Prince Albert Does Not Belong in Royal Blue

Talking about Albert Pujols is like treading on sacred ground, so I’m going to avoid the other thoughts that come to mind when you think of the Cardinals slugger – thoughts about his Christian image, his approach to contract negotiations, how his numbers just seem too good to not be steriod aided, etc.

Instead I’ll limit my commentary to this: Pujols belongs in St. Louis for the remainder of his career, and he definitely does NOT belong in Kansas City.

There have been ruminations that KC might be a good spot for Pujols to land. The reasons for such speculation? 1) He’s sort of a native of the city (he graduated from Fort Osage High School in 1998 after moving there from New York in 1996), 2) the Royals have lots of money to spend, having just cut Gil Meche and Zack Greinke off the books and chronically under-spending, and 3) the thought that Pujols could anchor a lineup of budding young stars.

Now I don’t speak for all Royals fans, but I for one feel this would be a disastrous idea for everyone involved. I am under no such delusion that the Royals are about to start spending money willy-nilly, but for the sake of argument, I say Prince Albert has no business wearing the Royal Blue. My reasoning may not be compelling to a big league GM, but here’s my case:

1) Pujols, who turned 31 in January, is about to experience a natural decline in production. There are many studies out there that clearly indicate that beyond the age of 30, the average baseball player’s production declines rapidly. You can search for your own results, but one such study put it this way:

The age curve in general suggests that overall offensive performance peaks at a young age. Very few individuals have a peak age of more than 32 (only 8 out of the top 50 offensive players)… the peak age for home run hitting was 29 and the peak age for batting was 27. It seems that in terms of offensive player performance, any benefit gained by experience is offset by the deteriorating effects of age. (Michael R. Smith, Brigham Young University, 2006)

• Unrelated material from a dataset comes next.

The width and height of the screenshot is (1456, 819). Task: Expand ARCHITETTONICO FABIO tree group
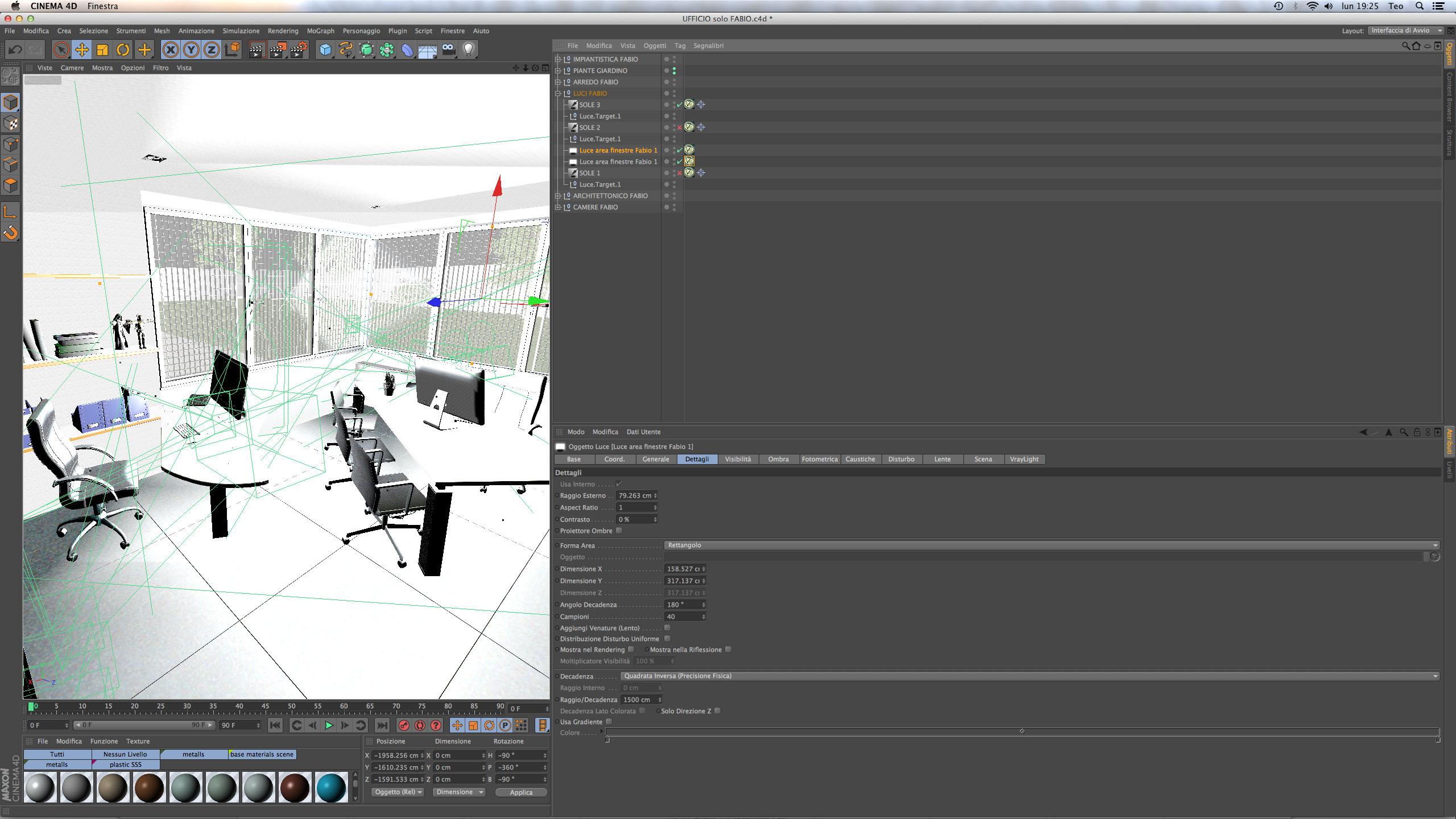558,196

The only player of the top 100 studied by Smith that defied this curve to a significant degree was, you guessed it, Barry Bonds. Bonds’ arc continued upwards into his late 30s while everyone else declined. Wonder why?

Pujols is by no means average. He’s one of the greatest of all time. But he’s also proclaimed to be steroid-free. If that’s true, one would assume his career will follow the trend of Ruth, Gehrig, Musial, Williams, and every other elite slugger you care to study. If he follows the trend of Bonds… well then, you draw your own conclusion.

2) I don’t want to stir up rumors, but there is unfortunately a bit of uncertainty about Pujols’ true age. Those who saw him play in his amateur days complained that he just looked too mature physically to be a high schooler. That has been an issue with natives of the Dominican Republic. Not to stir the pot to much, but here’s a quote from the Independence Examiner’s Bill Althaus from 2001, before Pujols debuted in St. Louis:

The first time I saw Albert Pujols, I thought to myself, ‘What’s that man doing out there with those kids?’ . . . He had a Mark McGwire body, and he was a junior in high school. When he hit the ball, it made a sound that high school players aren’t supposed to make.

If Pujols isn’t truly 31 it doesn’t make him a bad person. But based on the age/decline projections, it might make him a bad investment.

3) Eric Hosmer. Billy Butler. Kila Ka’aihue. The Royals have a budding superstar, an established big league hitter, and a youngster with potential, all jockying for the first base job. The Royals have no need to spend $30 million a year on a first baseman/DH when they have so many other needs.

4) My favorite reason of all, and I’m not even a Cardinals fan: it would be nice if the greatest player of the current era spent his entire career in one city. I grew up in the days when you looked at the back of a baseball card and saw that great players played for one team their entire career. Or at least it seemed they did. It is a true pleasure to look back on George Brett’s career and not have to remember seeing him bat .220 in a Florida Marlins uniform. He was loyal to one team, they were loyal to him, and he knew when to walk away.

I can only imagine that Cardinals fans would like to say the same about Pujols. He’s been great for the city of St. Louis, and St. Louis has been great for him. For the sake of the great game of baseball, I hope he stays.

I also hope another I-70 Series is just a couple of years away, and that when it happens, manning first base for the Cardinals is none other than Prince Albert.

One thought on “Prince Albert Does Not Belong in Royal Blue

  1. Reasons 1 and 2 are reasons for nobody to sign him to a large contract. Only 3 is relevant to the Royals, and 4 is what some fans (including me) would like to see, more players playing their entire career with a single team.